During the post war occupation of Germany, the American and British authorities banned F.A. Hayek's seminal 1944 book The Road to Serfdom, for fear it would offend the Soviets. Hayek's work described the way in which a central economic authority's planning put a government at war with its own citizens, how it must become increasingly coercive in order to prevail, and how the coercive machinery of the central plan, once erected, can be employed to any coercive end. Violations of price controls was a capital offense in Diocletian's Rome and in the French Reign of Terror. But those are not the exception; price controls have been accompanied by brutality throughout history. Dr. Murray Rothbard cites more recent episodes, cases that have been widely overlooked:

Why did Chiang-kai-Shek “lose” China?  The main reason is never mentioned.  Because he engaged in runaway inflation, and then tried to suppress the results through price controls.  To enforce them, he wound up shooting merchants in the public squares of Shanghai to make an example of them.  He thereby lost his last shreds of support to the insurgent Communist forces.  A similar fate awaited the South Vietnamese regime, which began shooting merchants in the public squares of Saigon to enforce its price decrees.

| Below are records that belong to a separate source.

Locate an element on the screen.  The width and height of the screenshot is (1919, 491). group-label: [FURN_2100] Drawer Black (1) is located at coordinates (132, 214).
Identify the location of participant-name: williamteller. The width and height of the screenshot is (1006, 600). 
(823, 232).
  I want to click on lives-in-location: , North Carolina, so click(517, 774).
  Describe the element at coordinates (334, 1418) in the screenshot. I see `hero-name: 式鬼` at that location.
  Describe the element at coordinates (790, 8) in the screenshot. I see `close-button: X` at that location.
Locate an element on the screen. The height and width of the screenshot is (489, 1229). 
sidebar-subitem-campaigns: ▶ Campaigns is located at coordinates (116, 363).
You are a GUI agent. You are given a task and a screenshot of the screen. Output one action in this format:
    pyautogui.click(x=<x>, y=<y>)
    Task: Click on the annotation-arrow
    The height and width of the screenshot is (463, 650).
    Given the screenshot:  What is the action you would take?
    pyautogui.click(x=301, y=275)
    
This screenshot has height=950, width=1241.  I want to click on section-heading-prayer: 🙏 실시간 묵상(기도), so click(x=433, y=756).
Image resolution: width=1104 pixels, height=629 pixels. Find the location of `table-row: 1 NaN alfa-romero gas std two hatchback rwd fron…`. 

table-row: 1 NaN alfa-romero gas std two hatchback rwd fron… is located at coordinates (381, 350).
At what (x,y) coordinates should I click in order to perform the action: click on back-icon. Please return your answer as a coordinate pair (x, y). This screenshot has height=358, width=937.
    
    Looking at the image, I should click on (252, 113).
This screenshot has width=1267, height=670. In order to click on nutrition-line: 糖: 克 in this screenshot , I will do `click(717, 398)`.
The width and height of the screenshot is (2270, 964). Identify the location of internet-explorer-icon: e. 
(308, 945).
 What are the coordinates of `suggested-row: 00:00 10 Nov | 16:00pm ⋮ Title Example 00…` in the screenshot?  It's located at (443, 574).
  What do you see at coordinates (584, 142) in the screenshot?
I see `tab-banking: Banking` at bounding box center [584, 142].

Despite these dangers and their demonstrable ineffectiveness throughout the ages, wage and price controls remain a political favorite. It is inevitable that a thunderous demand for them will arise in the high inflation periods ahead. Often in their initial appearance wage and price controls will masquerade as "voluntary." (Question: What's the difference between voluntary and mandatory wage and price controls? Answer: About six months.) The more aggressively they are implemented, the more certain it is that the economy will grind to a halt. As a commercial collapse proceeds it is soon joined by a collapse of the social order.